START Document

Was also tempted to try a 12s chain, some are having luck with those.


----------



## Schulze (Feb 21, 2007)

I'd be interested in a 10-40 11s for microspline.


----------



## dwyooaj (Dec 14, 2006)

Any word on the new 11 speed 11-50 all-steel with narrow wide largest cog they said would be out back in april??


----------



## richj8990 (Apr 4, 2017)

Stalkerfiveo said:


> Rich: My GX long cage has always worked very well with 11sp and 50T
> 
> I just installed a new version of the ZTTO 11-50 on my enduro bike. The NW 50T definitely fixed the backpedal issues.


As much as I don't like SRAM, I'm ordering a mix of their XX1, XO1, and GX stuff for the 10-50t drivetrain and XD driver wheelset. I already have shifting/tuning issues with Shimano at 11-40t, and decided I don't need them again at 11-52t. I love Shimano but if I'm going 1x for less than $1000 in 2019 it has to be SRAM, for better or worse. I think the whole thing will be about $830 and the entire ad-hoc groupset weighs only 3.41 lbs. I'll weigh each component and verify that for you guys later.


----------



## Outhouse (Jul 26, 2019)

Alright just purchased the 9-50 11s ZTTO and a XD body that fits my straight pull hubs. Now for the 4 week wait for the mail.


----------



## Cerberus75 (Oct 20, 2015)

Outhouse said:


> Alright just purchased the 9-50 11s ZTTO and a XD body that fits my straight pull hubs. Now for the 4 week wait for the mail.


What hub brand? Wondering if it will fit a Hope XD. Let us know how it shifts.


----------



## Outhouse (Jul 26, 2019)

Cerberus75 said:


> What hub brand? Wondering if it will fit a Hope XD. Let us know how it shifts.


 powerway m42 straight 28 spoke.

It will fit any XD, im converting my hub to XD just for this cassette. They had xd hub bodys for 45 bucks that make this switch easy. My sunrace 11-50 shifts perfect but its a fine adjustment to keep it that way. Not much leeway one way or another. Its a 1/4 turn away from slowing down a shift on either side.


----------



## richj8990 (Apr 4, 2017)

END Document
START Records shown

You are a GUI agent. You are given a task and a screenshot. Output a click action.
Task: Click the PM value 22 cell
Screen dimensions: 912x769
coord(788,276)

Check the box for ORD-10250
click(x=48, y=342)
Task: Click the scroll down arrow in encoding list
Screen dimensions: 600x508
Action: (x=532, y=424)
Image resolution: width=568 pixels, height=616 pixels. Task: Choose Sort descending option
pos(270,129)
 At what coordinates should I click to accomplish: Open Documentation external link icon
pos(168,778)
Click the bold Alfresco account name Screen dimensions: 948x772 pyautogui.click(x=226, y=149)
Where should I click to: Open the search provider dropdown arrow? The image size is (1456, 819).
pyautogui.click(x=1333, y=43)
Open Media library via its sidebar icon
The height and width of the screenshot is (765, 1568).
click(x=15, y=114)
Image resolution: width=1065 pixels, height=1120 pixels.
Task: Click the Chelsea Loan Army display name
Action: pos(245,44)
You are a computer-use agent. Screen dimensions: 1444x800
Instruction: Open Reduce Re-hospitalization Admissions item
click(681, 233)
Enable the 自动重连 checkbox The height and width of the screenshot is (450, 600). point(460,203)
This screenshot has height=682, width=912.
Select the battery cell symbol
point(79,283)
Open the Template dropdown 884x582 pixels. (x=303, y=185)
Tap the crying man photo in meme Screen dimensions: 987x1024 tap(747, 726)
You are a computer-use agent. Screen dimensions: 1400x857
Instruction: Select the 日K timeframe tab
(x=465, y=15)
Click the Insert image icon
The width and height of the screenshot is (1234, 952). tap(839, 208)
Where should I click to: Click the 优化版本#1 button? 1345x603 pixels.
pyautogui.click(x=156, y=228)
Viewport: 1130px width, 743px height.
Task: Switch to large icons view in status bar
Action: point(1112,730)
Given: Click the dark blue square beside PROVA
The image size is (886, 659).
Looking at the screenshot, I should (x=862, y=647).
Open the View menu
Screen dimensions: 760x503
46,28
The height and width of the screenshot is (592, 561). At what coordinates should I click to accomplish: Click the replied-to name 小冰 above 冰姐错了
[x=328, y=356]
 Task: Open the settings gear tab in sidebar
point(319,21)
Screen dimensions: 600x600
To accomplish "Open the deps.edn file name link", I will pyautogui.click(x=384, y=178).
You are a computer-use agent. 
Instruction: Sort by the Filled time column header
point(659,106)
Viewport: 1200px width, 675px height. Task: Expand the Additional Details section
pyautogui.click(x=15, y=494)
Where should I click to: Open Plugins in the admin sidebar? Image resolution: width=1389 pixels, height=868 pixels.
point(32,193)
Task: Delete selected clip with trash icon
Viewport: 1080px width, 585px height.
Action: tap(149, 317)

END Records shown

- **Instruction**
Pick up the cassette forum thread above at its last line and write the post that follows the final header.

- **The answer**
I ordered the ZTTO 11-52t 11-speed cassette a couple of weeks ago, not here yet. The offbrand that ZTTO is outsourcing to, a few different names, this particular one is Explopur, sold by Maykalin for $138. I cannot get the right DHL tracking link for the 22-digit tracking number. Called Amazon and they said it's on the way, trust us. If it doesn't work correctly for range (see bottom of post) I can always put on a smaller 2nd chainring (w/o front derailleur) or switch over to XD driver hub and then do the e-thirteen 9-46 cassette. 

It's advertised at 371g, I will weigh it and let you know the real weight. BTW there is a much cheaper 11-50t and 11-52t cassette by Bolany, another offshoot of ZTTO for only $65, it's supposedly 100% steel and the listed weight is 700g. If you don't care about weight, this would be excellent to try out and if it breaks early, $65 is not the end of the world.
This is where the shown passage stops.